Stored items
★ ★ ★ ★

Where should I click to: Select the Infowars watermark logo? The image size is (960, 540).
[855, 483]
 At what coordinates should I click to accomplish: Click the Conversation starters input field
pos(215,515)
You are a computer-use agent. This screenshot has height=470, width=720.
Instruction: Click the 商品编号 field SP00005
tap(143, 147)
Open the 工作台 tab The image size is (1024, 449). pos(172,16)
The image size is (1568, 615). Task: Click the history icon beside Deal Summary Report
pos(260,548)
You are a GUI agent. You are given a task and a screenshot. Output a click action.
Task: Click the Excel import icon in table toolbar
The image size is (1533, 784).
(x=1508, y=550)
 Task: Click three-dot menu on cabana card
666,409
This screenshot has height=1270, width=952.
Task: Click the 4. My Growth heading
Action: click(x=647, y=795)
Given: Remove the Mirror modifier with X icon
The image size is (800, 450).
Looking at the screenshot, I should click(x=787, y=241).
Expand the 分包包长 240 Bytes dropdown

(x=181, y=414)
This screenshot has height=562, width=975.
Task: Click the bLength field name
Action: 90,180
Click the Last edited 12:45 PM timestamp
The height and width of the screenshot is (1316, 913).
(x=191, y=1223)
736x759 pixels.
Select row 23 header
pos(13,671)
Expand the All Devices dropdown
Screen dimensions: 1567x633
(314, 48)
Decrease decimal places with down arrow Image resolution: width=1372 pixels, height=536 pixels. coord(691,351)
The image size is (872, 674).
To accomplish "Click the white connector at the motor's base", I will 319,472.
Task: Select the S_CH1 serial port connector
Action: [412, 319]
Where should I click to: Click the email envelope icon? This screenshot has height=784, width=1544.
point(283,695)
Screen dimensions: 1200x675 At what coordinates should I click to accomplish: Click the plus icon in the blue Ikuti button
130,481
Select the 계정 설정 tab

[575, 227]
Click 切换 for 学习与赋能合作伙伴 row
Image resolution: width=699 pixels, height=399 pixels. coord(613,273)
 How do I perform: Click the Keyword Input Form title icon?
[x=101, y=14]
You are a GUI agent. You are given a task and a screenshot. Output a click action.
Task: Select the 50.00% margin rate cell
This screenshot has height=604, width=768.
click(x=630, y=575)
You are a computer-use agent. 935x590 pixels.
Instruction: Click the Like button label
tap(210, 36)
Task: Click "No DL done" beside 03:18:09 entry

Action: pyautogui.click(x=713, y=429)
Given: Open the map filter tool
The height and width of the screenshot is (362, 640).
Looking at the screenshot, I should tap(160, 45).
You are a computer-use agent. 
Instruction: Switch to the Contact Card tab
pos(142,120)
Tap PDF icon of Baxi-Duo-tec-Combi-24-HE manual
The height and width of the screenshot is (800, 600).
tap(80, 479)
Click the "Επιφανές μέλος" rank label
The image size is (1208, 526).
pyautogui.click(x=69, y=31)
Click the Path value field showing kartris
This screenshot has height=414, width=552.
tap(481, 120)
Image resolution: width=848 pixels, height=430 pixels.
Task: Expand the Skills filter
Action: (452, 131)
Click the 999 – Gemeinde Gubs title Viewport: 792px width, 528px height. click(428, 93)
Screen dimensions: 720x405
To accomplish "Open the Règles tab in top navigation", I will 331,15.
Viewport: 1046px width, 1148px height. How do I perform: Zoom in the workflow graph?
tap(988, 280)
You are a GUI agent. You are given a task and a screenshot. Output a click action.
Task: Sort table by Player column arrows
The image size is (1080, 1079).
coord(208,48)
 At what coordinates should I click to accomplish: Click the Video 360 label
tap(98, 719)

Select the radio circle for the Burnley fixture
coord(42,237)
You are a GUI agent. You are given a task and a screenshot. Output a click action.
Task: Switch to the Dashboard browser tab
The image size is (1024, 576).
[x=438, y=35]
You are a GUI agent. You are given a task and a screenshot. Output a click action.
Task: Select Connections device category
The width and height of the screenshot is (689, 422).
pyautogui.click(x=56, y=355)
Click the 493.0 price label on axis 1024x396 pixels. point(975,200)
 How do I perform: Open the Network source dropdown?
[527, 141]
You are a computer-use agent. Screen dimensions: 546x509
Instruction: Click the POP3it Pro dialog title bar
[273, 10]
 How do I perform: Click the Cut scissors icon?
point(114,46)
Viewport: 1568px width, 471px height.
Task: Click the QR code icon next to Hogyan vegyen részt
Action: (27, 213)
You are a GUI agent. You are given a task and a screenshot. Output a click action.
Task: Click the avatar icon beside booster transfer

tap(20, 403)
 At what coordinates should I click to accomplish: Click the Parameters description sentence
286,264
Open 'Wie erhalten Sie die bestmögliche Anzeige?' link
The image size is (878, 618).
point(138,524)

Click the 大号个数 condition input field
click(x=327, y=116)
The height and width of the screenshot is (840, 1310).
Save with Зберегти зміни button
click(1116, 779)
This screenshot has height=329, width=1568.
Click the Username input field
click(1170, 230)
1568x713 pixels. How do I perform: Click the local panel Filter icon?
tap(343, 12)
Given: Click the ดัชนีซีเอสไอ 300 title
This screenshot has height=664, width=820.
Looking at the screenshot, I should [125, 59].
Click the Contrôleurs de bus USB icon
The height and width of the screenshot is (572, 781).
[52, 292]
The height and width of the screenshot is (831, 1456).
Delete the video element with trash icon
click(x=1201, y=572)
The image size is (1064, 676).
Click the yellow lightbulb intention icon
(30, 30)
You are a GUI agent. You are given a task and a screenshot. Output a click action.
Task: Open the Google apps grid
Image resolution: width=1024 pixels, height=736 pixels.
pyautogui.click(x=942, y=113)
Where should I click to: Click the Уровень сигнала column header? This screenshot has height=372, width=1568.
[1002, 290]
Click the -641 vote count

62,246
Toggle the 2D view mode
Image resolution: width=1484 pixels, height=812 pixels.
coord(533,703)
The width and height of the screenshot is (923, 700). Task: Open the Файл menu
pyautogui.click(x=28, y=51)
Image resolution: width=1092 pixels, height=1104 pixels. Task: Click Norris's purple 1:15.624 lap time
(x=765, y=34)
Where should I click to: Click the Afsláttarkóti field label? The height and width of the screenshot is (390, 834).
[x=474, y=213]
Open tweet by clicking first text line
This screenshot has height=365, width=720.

★ ★ ★ ★

Return each line above exactly as it appears.

Where should I click to: Select the Infowars watermark logo? The image size is (960, 540).
[855, 483]
 At what coordinates should I click to accomplish: Click the Conversation starters input field
pos(215,515)
You are a computer-use agent. This screenshot has height=470, width=720.
Instruction: Click the 商品编号 field SP00005
tap(143, 147)
Open the 工作台 tab The image size is (1024, 449). pos(172,16)
The image size is (1568, 615). Task: Click the history icon beside Deal Summary Report
pos(260,548)
You are a GUI agent. You are given a task and a screenshot. Output a click action.
Task: Click the Excel import icon in table toolbar
The image size is (1533, 784).
(x=1508, y=550)
 Task: Click three-dot menu on cabana card
666,409
This screenshot has height=1270, width=952.
Task: Click the 4. My Growth heading
Action: click(x=647, y=795)
Given: Remove the Mirror modifier with X icon
The image size is (800, 450).
Looking at the screenshot, I should click(x=787, y=241).
Expand the 分包包长 240 Bytes dropdown

(x=181, y=414)
This screenshot has height=562, width=975.
Task: Click the bLength field name
Action: 90,180
Click the Last edited 12:45 PM timestamp
The height and width of the screenshot is (1316, 913).
(x=191, y=1223)
736x759 pixels.
Select row 23 header
pos(13,671)
Expand the All Devices dropdown
Screen dimensions: 1567x633
(314, 48)
Decrease decimal places with down arrow Image resolution: width=1372 pixels, height=536 pixels. coord(691,351)
The image size is (872, 674).
To accomplish "Click the white connector at the motor's base", I will 319,472.
Task: Select the S_CH1 serial port connector
Action: [412, 319]
Where should I click to: Click the email envelope icon? This screenshot has height=784, width=1544.
point(283,695)
Screen dimensions: 1200x675 At what coordinates should I click to accomplish: Click the plus icon in the blue Ikuti button
130,481
Select the 계정 설정 tab

[575, 227]
Click 切换 for 学习与赋能合作伙伴 row
Image resolution: width=699 pixels, height=399 pixels. coord(613,273)
 How do I perform: Click the Keyword Input Form title icon?
[x=101, y=14]
You are a GUI agent. You are given a task and a screenshot. Output a click action.
Task: Select the 50.00% margin rate cell
This screenshot has height=604, width=768.
click(x=630, y=575)
You are a computer-use agent. 935x590 pixels.
Instruction: Click the Like button label
tap(210, 36)
Task: Click "No DL done" beside 03:18:09 entry

Action: pyautogui.click(x=713, y=429)
Given: Open the map filter tool
The height and width of the screenshot is (362, 640).
Looking at the screenshot, I should tap(160, 45).
You are a computer-use agent. 
Instruction: Switch to the Contact Card tab
pos(142,120)
Tap PDF icon of Baxi-Duo-tec-Combi-24-HE manual
The height and width of the screenshot is (800, 600).
tap(80, 479)
Click the "Επιφανές μέλος" rank label
The image size is (1208, 526).
pyautogui.click(x=69, y=31)
Click the Path value field showing kartris
This screenshot has height=414, width=552.
tap(481, 120)
Image resolution: width=848 pixels, height=430 pixels.
Task: Expand the Skills filter
Action: (452, 131)
Click the 999 – Gemeinde Gubs title Viewport: 792px width, 528px height. click(428, 93)
Screen dimensions: 720x405
To accomplish "Open the Règles tab in top navigation", I will 331,15.
Viewport: 1046px width, 1148px height. How do I perform: Zoom in the workflow graph?
tap(988, 280)
You are a GUI agent. You are given a task and a screenshot. Output a click action.
Task: Sort table by Player column arrows
The image size is (1080, 1079).
coord(208,48)
 At what coordinates should I click to accomplish: Click the Video 360 label
tap(98, 719)

Select the radio circle for the Burnley fixture
coord(42,237)
You are a GUI agent. You are given a task and a screenshot. Output a click action.
Task: Switch to the Dashboard browser tab
The image size is (1024, 576).
[x=438, y=35]
You are a GUI agent. You are given a task and a screenshot. Output a click action.
Task: Select Connections device category
The width and height of the screenshot is (689, 422).
pyautogui.click(x=56, y=355)
Click the 493.0 price label on axis 1024x396 pixels. point(975,200)
 How do I perform: Open the Network source dropdown?
[527, 141]
You are a computer-use agent. Screen dimensions: 546x509
Instruction: Click the POP3it Pro dialog title bar
[273, 10]
 How do I perform: Click the Cut scissors icon?
point(114,46)
Viewport: 1568px width, 471px height.
Task: Click the QR code icon next to Hogyan vegyen részt
Action: (27, 213)
You are a GUI agent. You are given a task and a screenshot. Output a click action.
Task: Click the avatar icon beside booster transfer

tap(20, 403)
 At what coordinates should I click to accomplish: Click the Parameters description sentence
286,264
Open 'Wie erhalten Sie die bestmögliche Anzeige?' link
The image size is (878, 618).
point(138,524)

Click the 大号个数 condition input field
click(x=327, y=116)
The height and width of the screenshot is (840, 1310).
Save with Зберегти зміни button
click(1116, 779)
This screenshot has height=329, width=1568.
Click the Username input field
click(1170, 230)
1568x713 pixels. How do I perform: Click the local panel Filter icon?
tap(343, 12)
Given: Click the ดัชนีซีเอสไอ 300 title
This screenshot has height=664, width=820.
Looking at the screenshot, I should [125, 59].
Click the Contrôleurs de bus USB icon
The height and width of the screenshot is (572, 781).
[52, 292]
The height and width of the screenshot is (831, 1456).
Delete the video element with trash icon
click(x=1201, y=572)
The image size is (1064, 676).
Click the yellow lightbulb intention icon
(30, 30)
You are a GUI agent. You are given a task and a screenshot. Output a click action.
Task: Open the Google apps grid
Image resolution: width=1024 pixels, height=736 pixels.
pyautogui.click(x=942, y=113)
Where should I click to: Click the Уровень сигнала column header? This screenshot has height=372, width=1568.
[1002, 290]
Click the -641 vote count

62,246
Toggle the 2D view mode
Image resolution: width=1484 pixels, height=812 pixels.
coord(533,703)
The width and height of the screenshot is (923, 700). Task: Open the Файл menu
pyautogui.click(x=28, y=51)
Image resolution: width=1092 pixels, height=1104 pixels. Task: Click Norris's purple 1:15.624 lap time
(x=765, y=34)
Where should I click to: Click the Afsláttarkóti field label? The height and width of the screenshot is (390, 834).
[x=474, y=213]
Open tweet by clicking first text line
This screenshot has height=365, width=720.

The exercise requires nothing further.